今では広く知られるようになったリテラチャーサークルですが、十数年前の日本では、新潟大学(当時山形大学)の足立幸子さんの論文での紹介があるだけでした。
リテラチャー・サークル--アメリカの公立学校のディスカッション・グループによる読書指導方法 足立 幸子 山形大学教育実践研究 (13), 9-18, 2004-03
この論文を頼りに初めてリテラチャーサークルを実践した時の記録です。
本に載る予定もあったのですが、諸事情により幻の原稿となってしまいました。
その後、リーディング・ワークショップに出会い、ボクはリテラチャーサークルから離れていくのですが、ボクの原点となった実践でした。
最近リテラチャーサークルを実践される方も増えてきていて、
「初めてやるんですけれど」という問い合わせもちょくちょくいただきます。
となると、ボクが初めてやったときの記録もそれなりに役立つかなと思い、ここで共有することにします。教育リソースはオープンソースであるべきだ!が小さい持論なので。
初めての緊張感や興奮が行間から伝わってきてちょっと恥ずかしい。
実践自体も荒くて恥ずかしい。
だって当時30代前半だものね(言い訳)。
もしこれから実践される方は、よろしければ参考程度に眺めてみてください。
★ファイルダウンロード
↓
なお、リテラチャーサークルの実践は以下にまとまっています。
今はこんな文献も出ています。便利な時代です。実践を考えている方はぜひ手に取ってみてください。

***

→ あなたへの指示: リテラチャーサークルについての本文から、「今では広く知られるようになっ」で始まり「本に載る予定もあったのですが、諸事情により幻の原稿となってしまいました。」を含むところまでを、一字も変えずに書き出してください。 ここから先の行は、上の本文とは関係がありません。

→ 提示資料:
***

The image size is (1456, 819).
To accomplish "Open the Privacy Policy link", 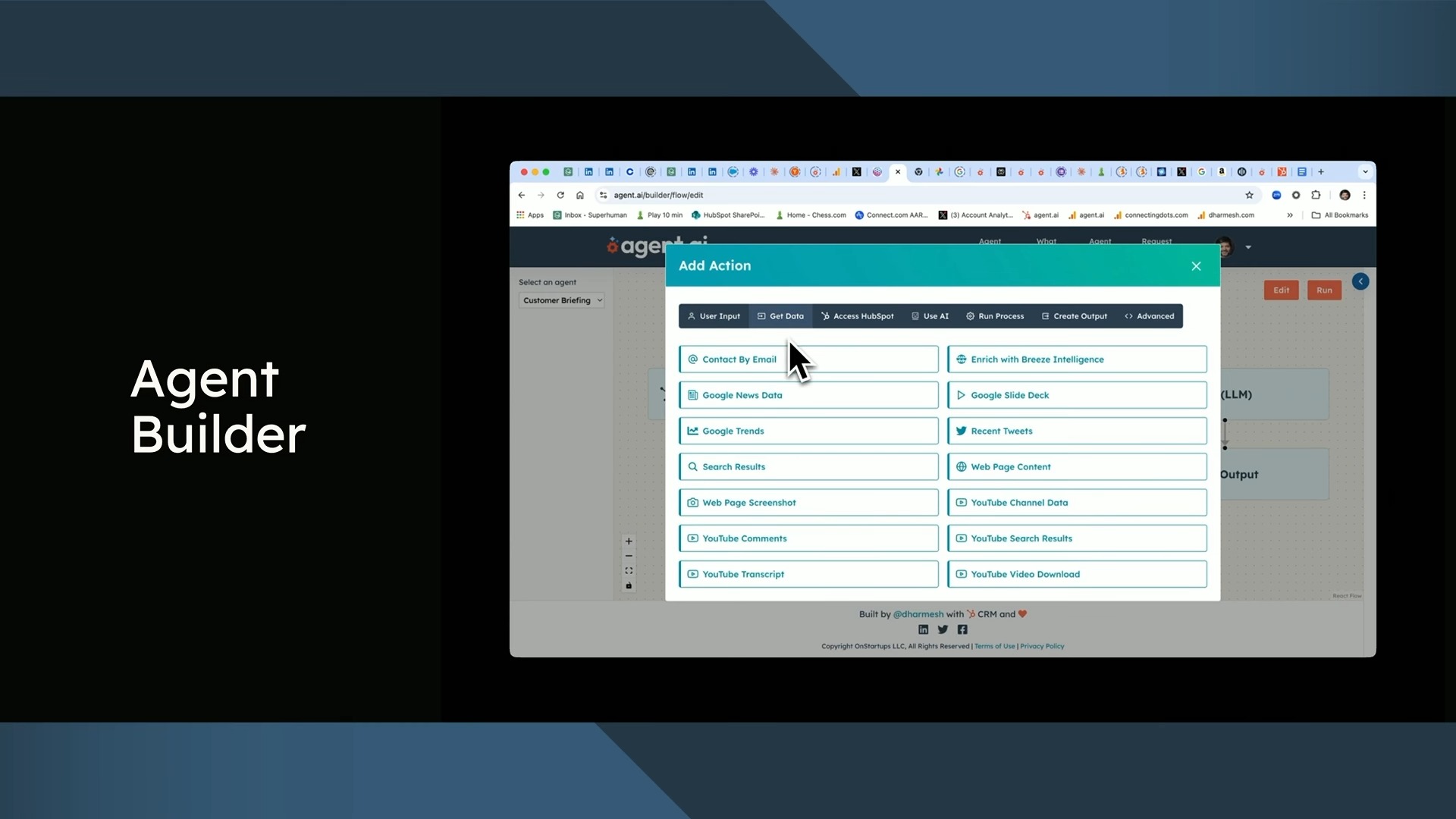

***

→ 演習の解答:
今では広く知られるようになったリテラチャーサークルですが、十数年前の日本では、新潟大学(当時山形大学)の足立幸子さんの論文での紹介があるだけでした。
リテラチャー・サークル--アメリカの公立学校のディスカッション・グループによる読書指導方法 足立 幸子 山形大学教育実践研究 (13), 9-18, 2004-03
この論文を頼りに初めてリテラチャーサークルを実践した時の記録です。
本に載る予定もあったのですが、諸事情により幻の原稿となってしまいました。